We Never Go Out of Style
A few years back, Amazon was sued by a hair care products company named Tre Milano for roughly the same kind of behavior that Stoddard describes above. Amazon won, and we’ll get to that in a bit.
Corsica Smith, writing for the Intellectual Property Brief, describes how little legal precedent there is for this sort of thing, and what exactly it is. The big case is Tiffany vs eBay:
Tiffany, a high-quality jeweler, sued eBay, an online auction website, for contributory infringement for selling counterfeit jewelry on its website and not removing listing for counterfeit products fast enough, among other things. The court articulated that a defendant may be secondarily liable for trademark infringement if “the service provider intentionally induce another to infringe a trademark” or “if the provider continues to supply its service to one whom it knows or has reason to know is engaging in trademark infringement.”
The key is that web sites like eBay and Amazon and Craigslist don’t ever take possession of these counterfeit goods. The courts seem to be in the process of settling on a solution: that web sites have to remove listings when they’ve been given notice that the seller is up to no good. Usually, this means that the trademark owner comes by and says “hey, this is fake.”
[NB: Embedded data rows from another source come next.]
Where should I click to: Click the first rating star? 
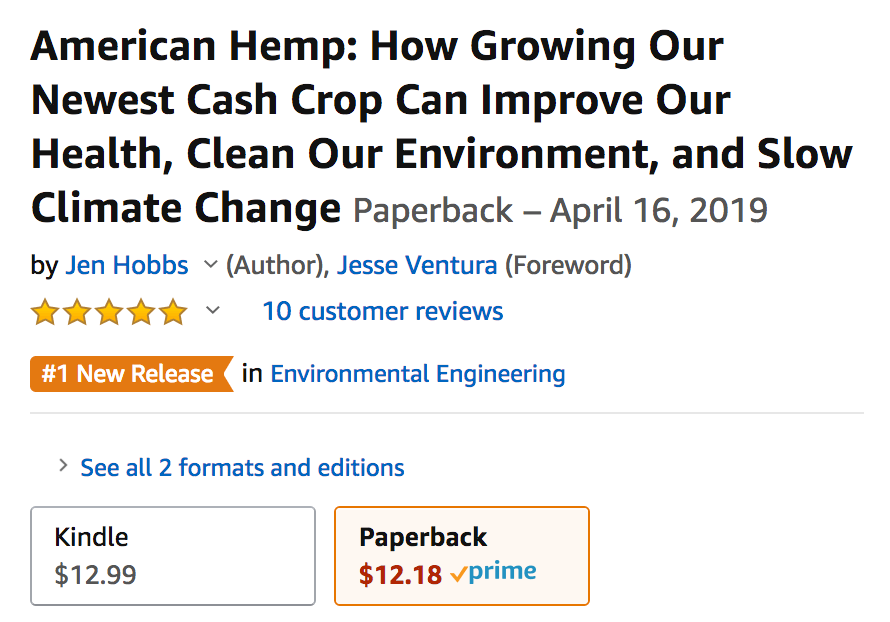point(45,312)
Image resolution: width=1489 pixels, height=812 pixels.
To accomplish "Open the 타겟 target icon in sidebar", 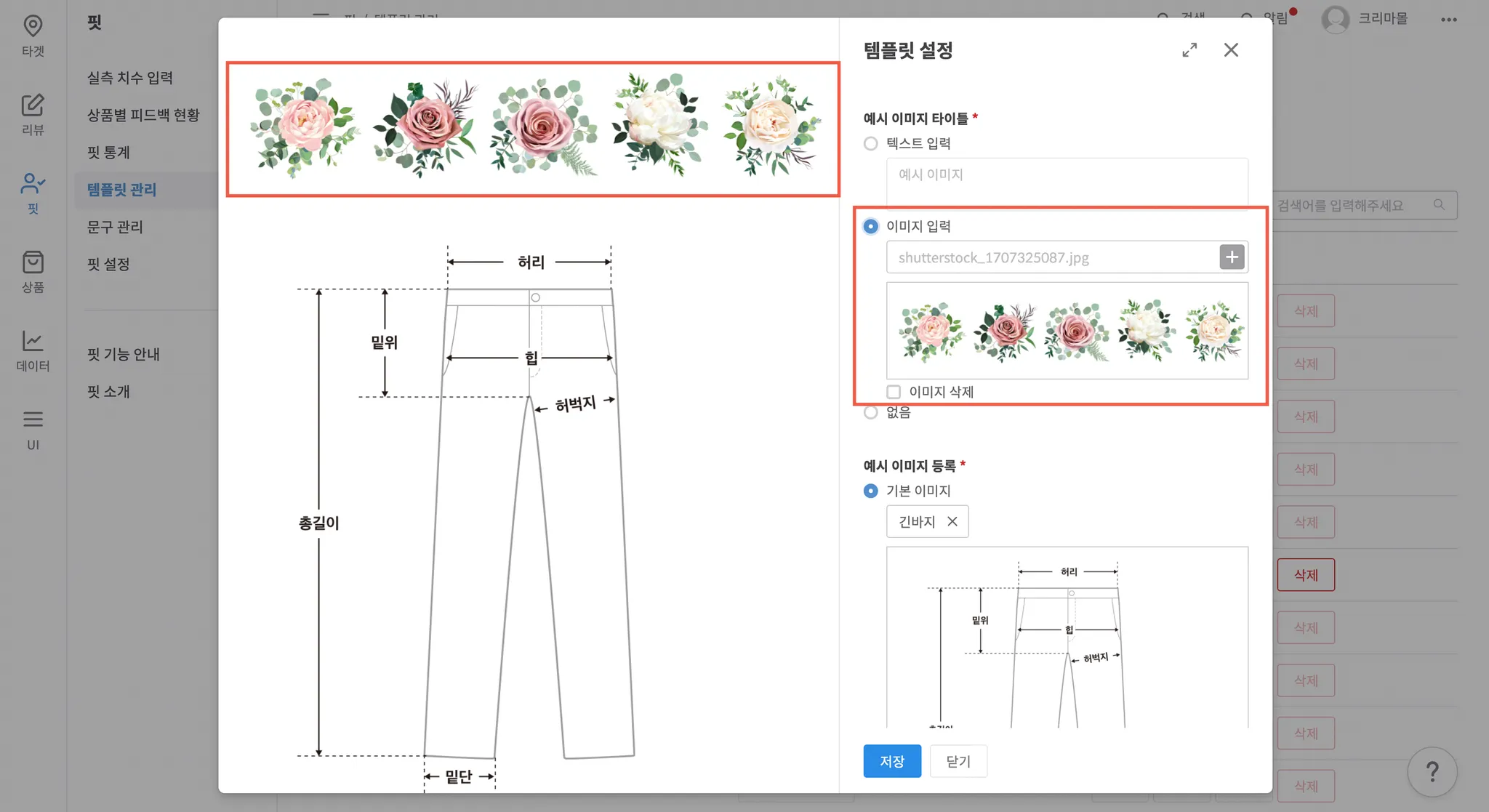I will click(x=33, y=27).
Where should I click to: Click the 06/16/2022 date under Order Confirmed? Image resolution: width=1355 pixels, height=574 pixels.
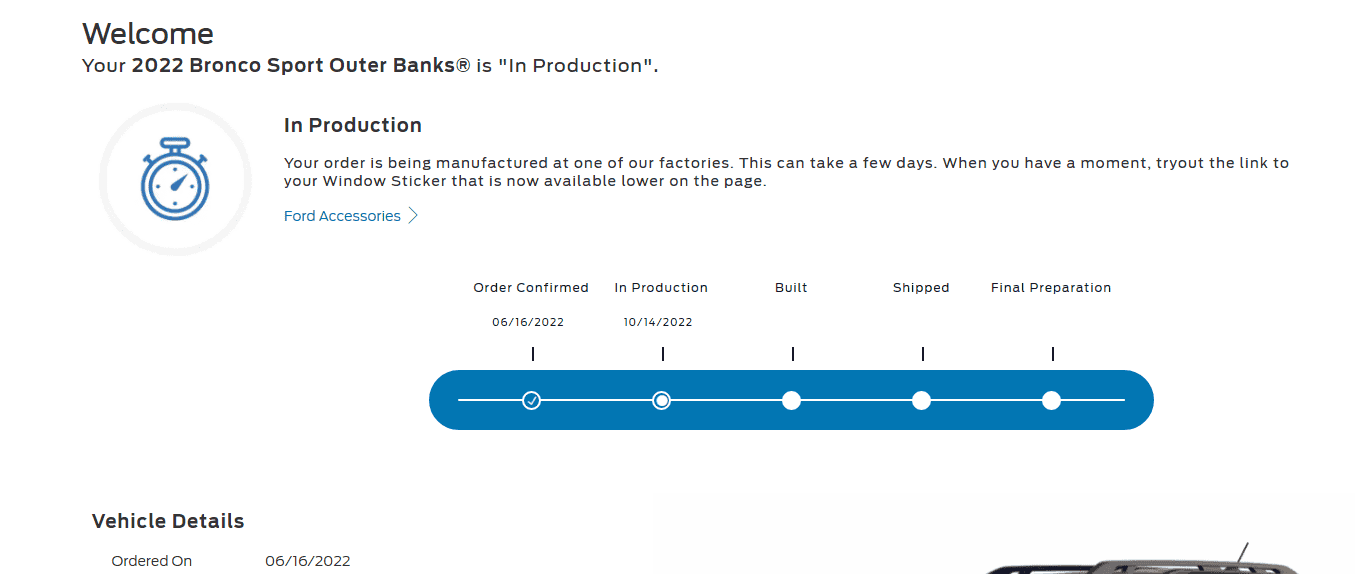click(528, 322)
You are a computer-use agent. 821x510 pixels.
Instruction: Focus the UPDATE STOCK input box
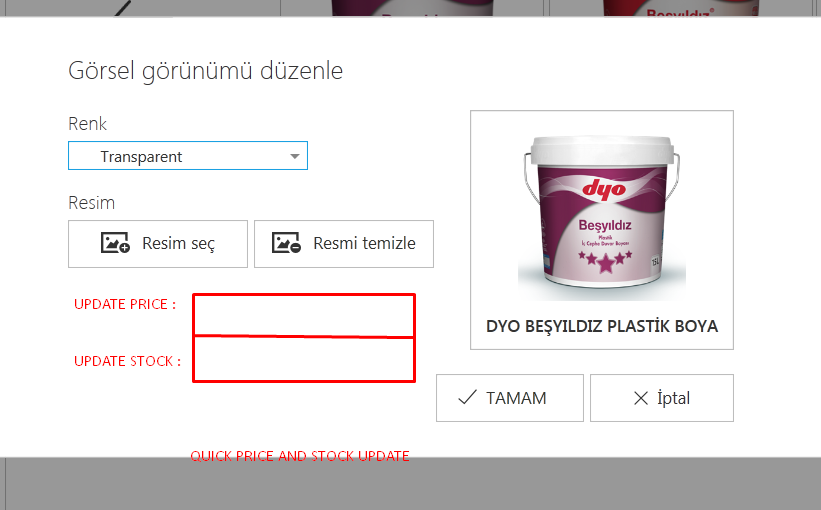pyautogui.click(x=304, y=359)
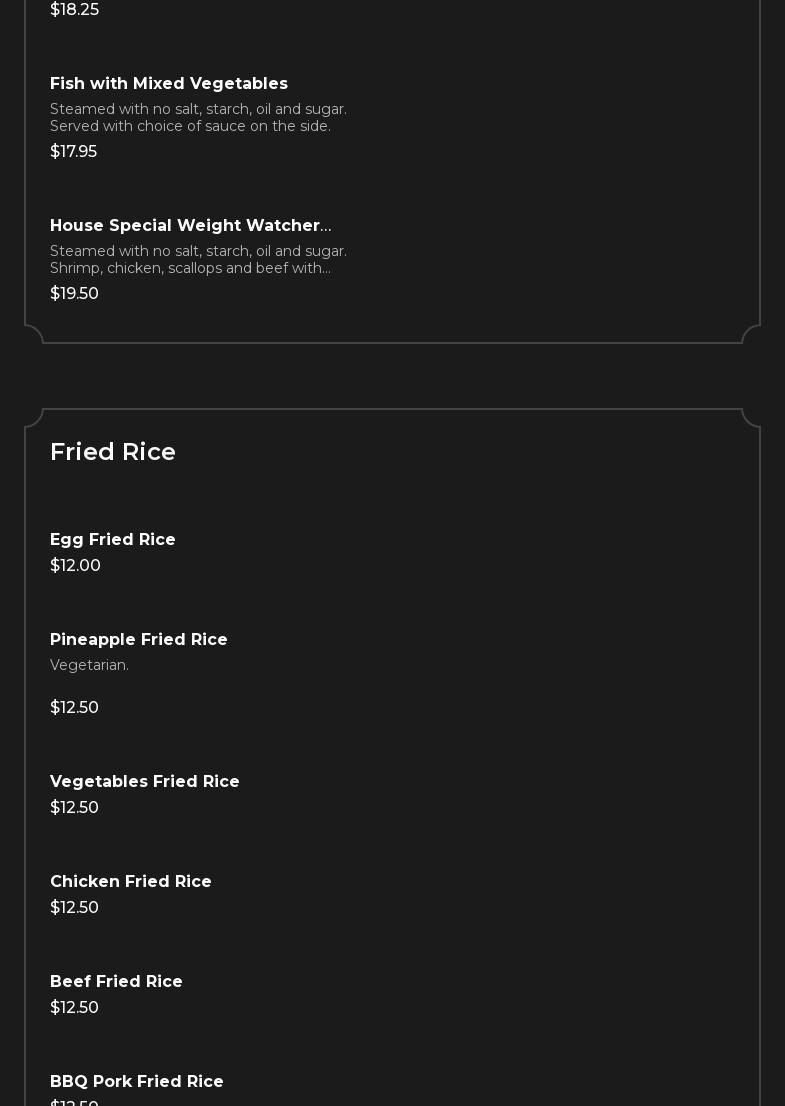Click the $17.95 price
785x1106 pixels.
pos(73,152)
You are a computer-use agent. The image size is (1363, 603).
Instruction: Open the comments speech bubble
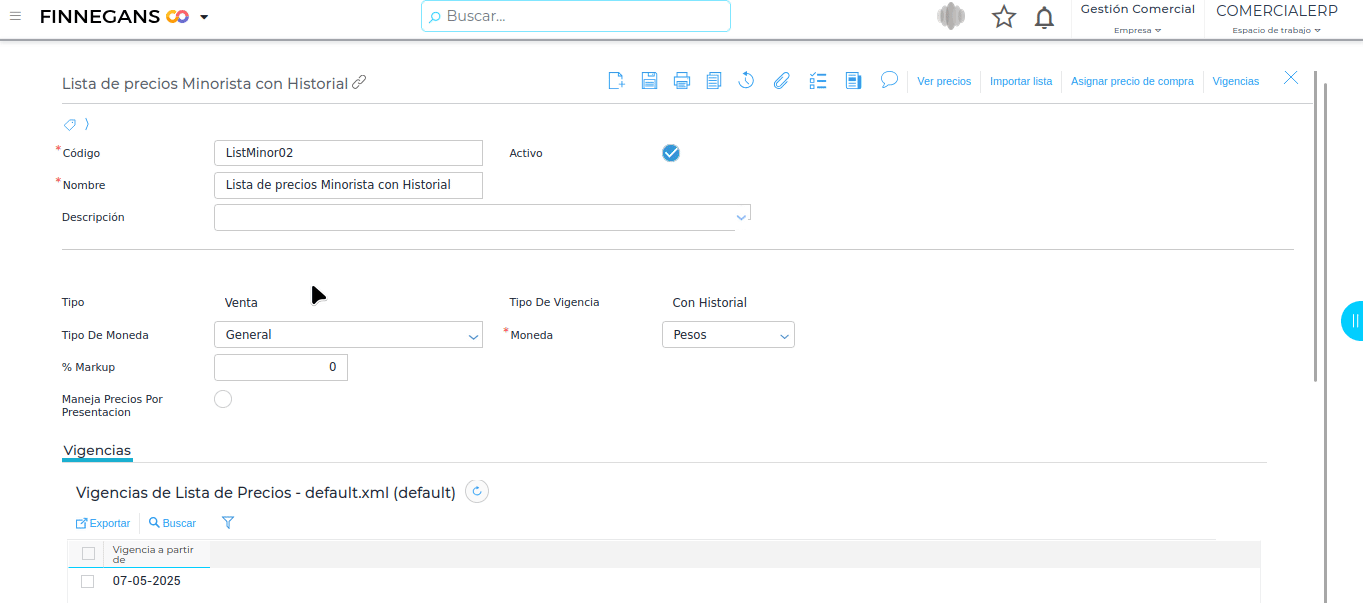point(889,80)
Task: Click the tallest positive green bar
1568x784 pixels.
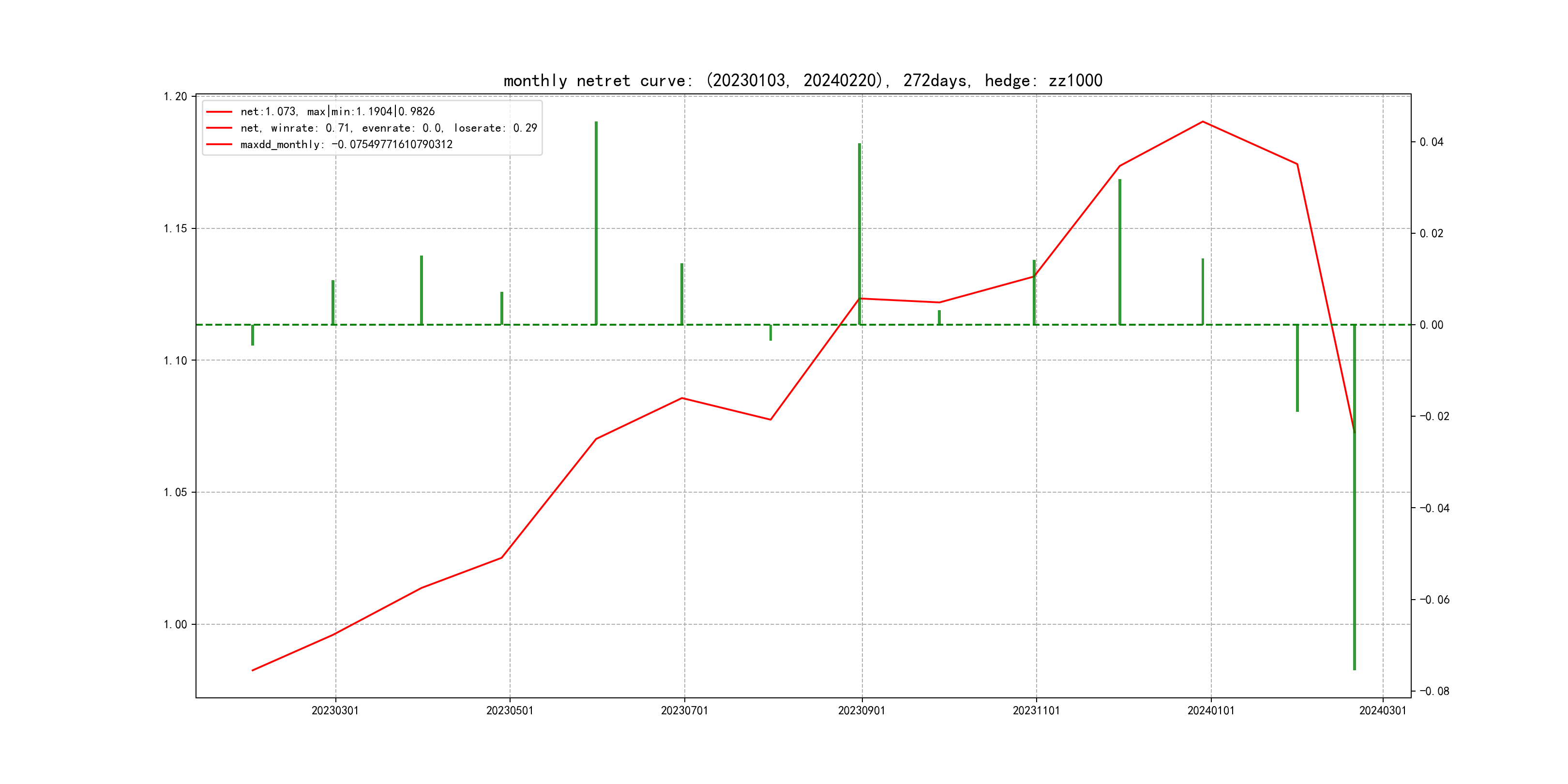Action: pos(596,222)
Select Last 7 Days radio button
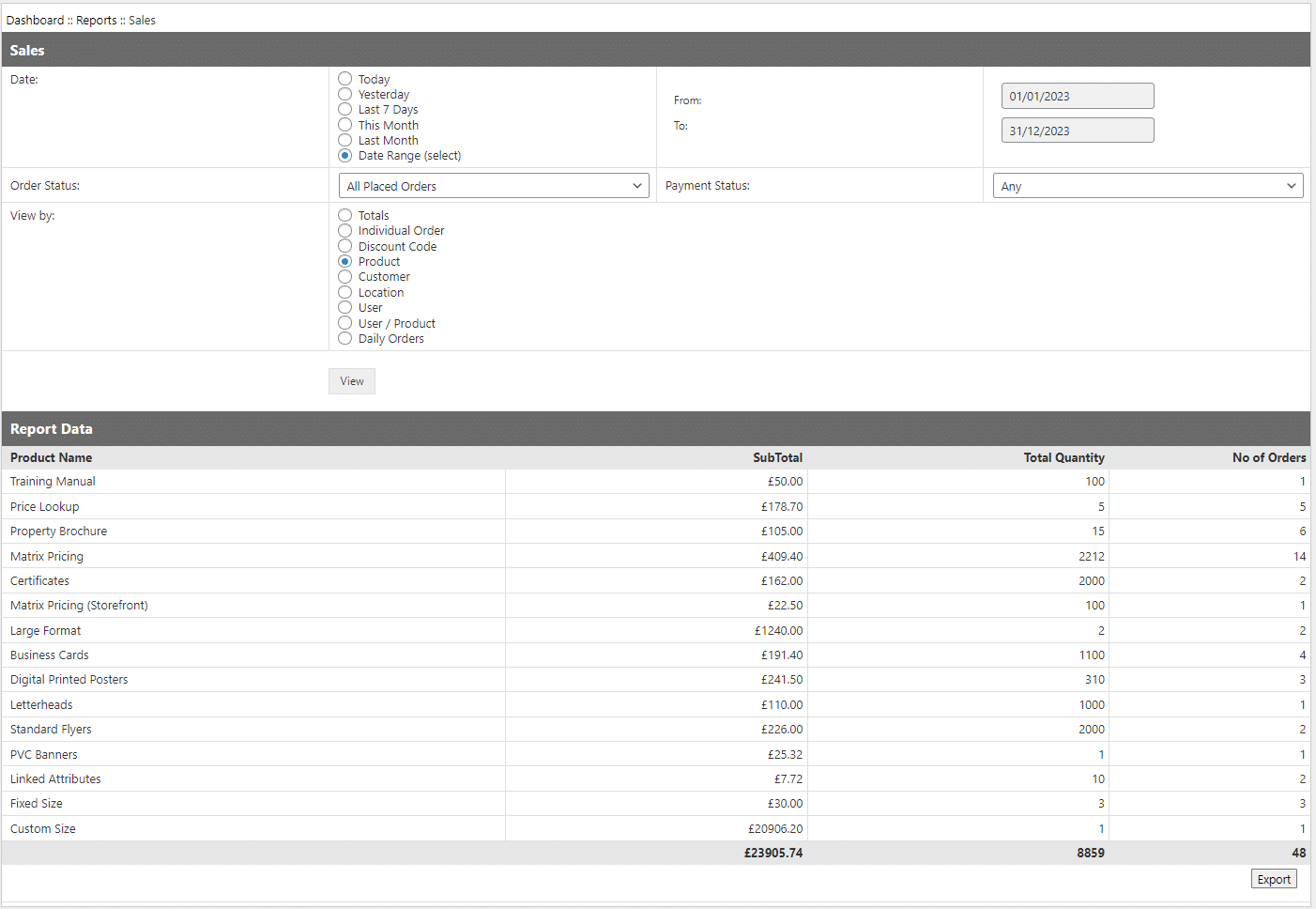 point(345,110)
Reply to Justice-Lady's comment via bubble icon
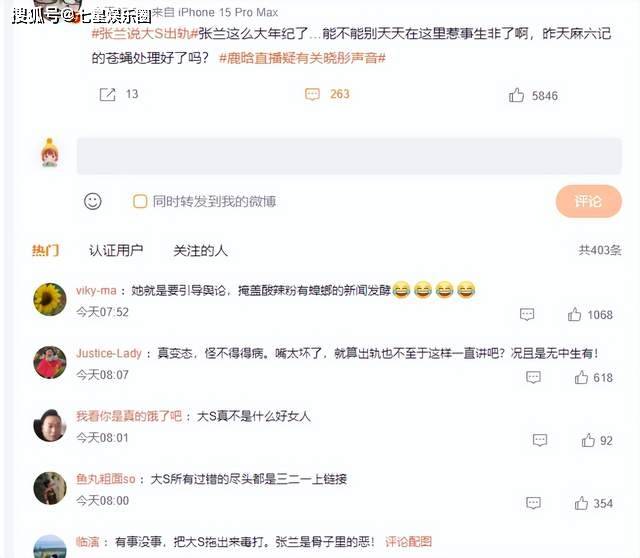640x558 pixels. 533,377

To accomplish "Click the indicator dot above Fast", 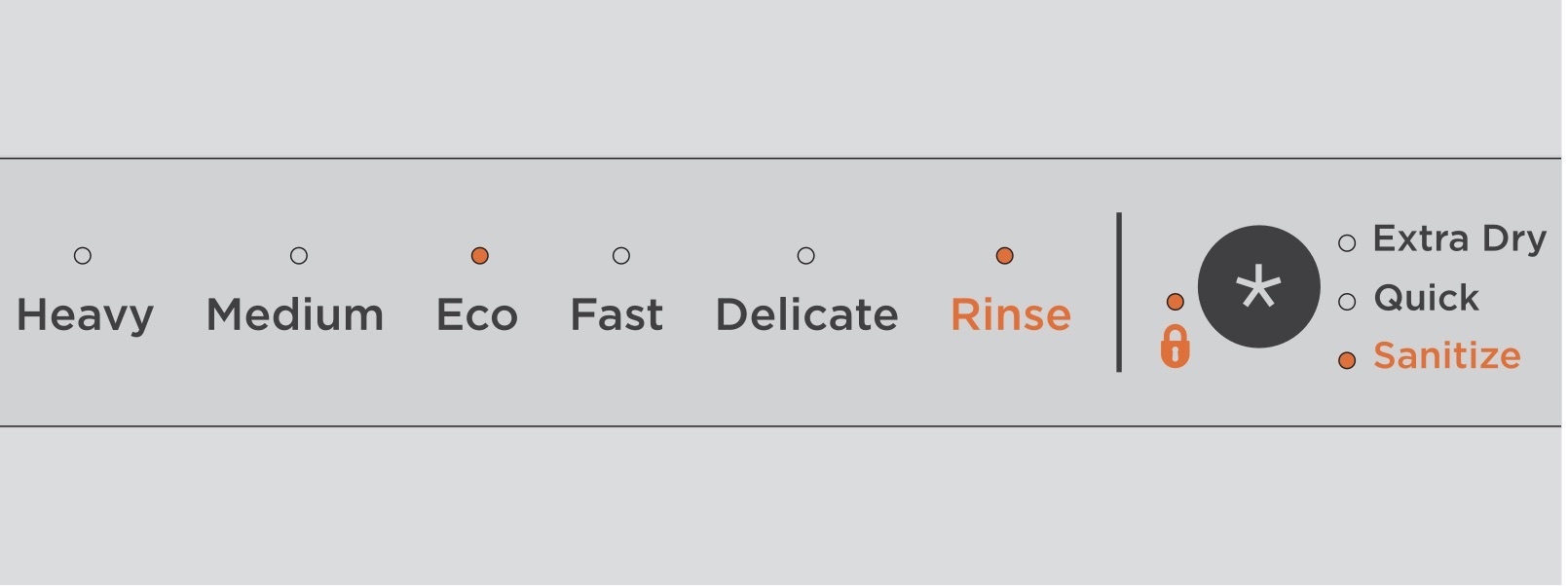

This should sound familiar; if someone posts a copy of Iron Man to YouTube, Disney would send a DMCA takedown notice to YouTube. YouTube would escape liability for copyright infringement of any sort as long as it acts once it has notice of infringing content. (Also, eBay or Amazon would almost certainly be on notice if a listing was titled something like “Fake Rolex! $uper ¢heap!” In fact, eBay has an automated system that deletes listings like that.)
Amazon took weeks to remove the counterfeit products, called the “Rotating Hot Iron Hair Straightener”, from its web site. In the Tiffany case, eBay removed about 75% of counterfeit listings from its site within four hours. Four hours! The remainder were all gone in less than 24 hours. eBay was apparently much, much better about policing its marketplace than Amazon was in the Tre Milano case.
A Shocking Twist
In the Tre Milano case, the counterfeit notices were useless. Plain and simple. Here’s Judge Rico:
[Amazon’s Copyright Compliance Officer] Garver had received numerous NOCIs from Tre Milano. He noted that “[w]hile a handful of these notices have contained evidence or some explanation of why Tre Milano claimed that a listing was for a counterfeit item, the vast majority have contained nothing but a statement like ‘the item is a counterfeit product that infringes the trademark owner’s rights’ … or ‘the item is an unlawful replica of a product made by the trademark owner’….
“As I have explained to Tre Milano, Amazon.com needs more evidence regarding the alleged infringement before it can assist Tre Milano in carrying out our common goal of preventing the sale of counterfeits.”
Okay. So that “weeks versus hours” thing sounds bad, but then you realize that Amazon was getting no help from the trademark owner, and things kind of click into place. Additionally, of the 159 notices of counterfeits that Tre Milano sent, 41% of the offending products were taken down before the notice even reached Amazon. Amazon might not have lived up to the extreme standard of the eBay case, but they were trying. And Tre Milano’s legal team didn’t seem to be helping their own case by providing one-sentence takedown requests.
Bringing It Home
So, back to Stoddard’s tale of Rina and the Amazon Brand Registry. I’m having a difficult time believing that Amazon is really dropping the ball so completely on his friend. Either Rina has completely fallen through the cracks of Amazon’s legal department, or someone is not telling the whole story to someone else.
Either that, or I’m about to make a killing selling counterfeit blog posts on Amazon. Who’s in? Free two-day shipping!